Problem statement :: Collect all lines from the records below that include the word "Identify".

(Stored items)
::::
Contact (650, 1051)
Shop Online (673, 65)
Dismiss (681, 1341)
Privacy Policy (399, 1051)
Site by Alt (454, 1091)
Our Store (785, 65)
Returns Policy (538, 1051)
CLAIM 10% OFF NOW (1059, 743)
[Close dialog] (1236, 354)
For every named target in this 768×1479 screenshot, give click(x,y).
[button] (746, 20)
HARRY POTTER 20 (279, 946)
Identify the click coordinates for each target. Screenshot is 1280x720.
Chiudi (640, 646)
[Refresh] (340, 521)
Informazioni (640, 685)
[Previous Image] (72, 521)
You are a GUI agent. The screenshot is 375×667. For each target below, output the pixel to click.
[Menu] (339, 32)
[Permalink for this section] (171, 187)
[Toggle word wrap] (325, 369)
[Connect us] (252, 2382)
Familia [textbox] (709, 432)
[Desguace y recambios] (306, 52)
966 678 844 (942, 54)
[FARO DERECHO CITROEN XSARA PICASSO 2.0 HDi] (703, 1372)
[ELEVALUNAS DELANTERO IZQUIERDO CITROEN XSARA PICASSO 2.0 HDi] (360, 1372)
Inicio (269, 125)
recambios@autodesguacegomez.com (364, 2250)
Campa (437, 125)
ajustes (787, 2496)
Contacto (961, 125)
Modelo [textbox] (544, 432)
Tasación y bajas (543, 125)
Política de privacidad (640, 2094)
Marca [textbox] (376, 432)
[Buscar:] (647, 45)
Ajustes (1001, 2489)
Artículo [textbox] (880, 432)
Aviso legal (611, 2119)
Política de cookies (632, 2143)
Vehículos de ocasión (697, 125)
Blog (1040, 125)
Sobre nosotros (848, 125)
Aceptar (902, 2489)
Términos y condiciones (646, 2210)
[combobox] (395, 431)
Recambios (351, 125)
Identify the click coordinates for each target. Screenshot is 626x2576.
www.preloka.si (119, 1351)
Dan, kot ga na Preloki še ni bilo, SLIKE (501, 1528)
::::
Expected output ::
Identify the click coordinates for each target. Screenshot is 1280x720.
Identify the click coordinates for each target. Screenshot is 626x2576.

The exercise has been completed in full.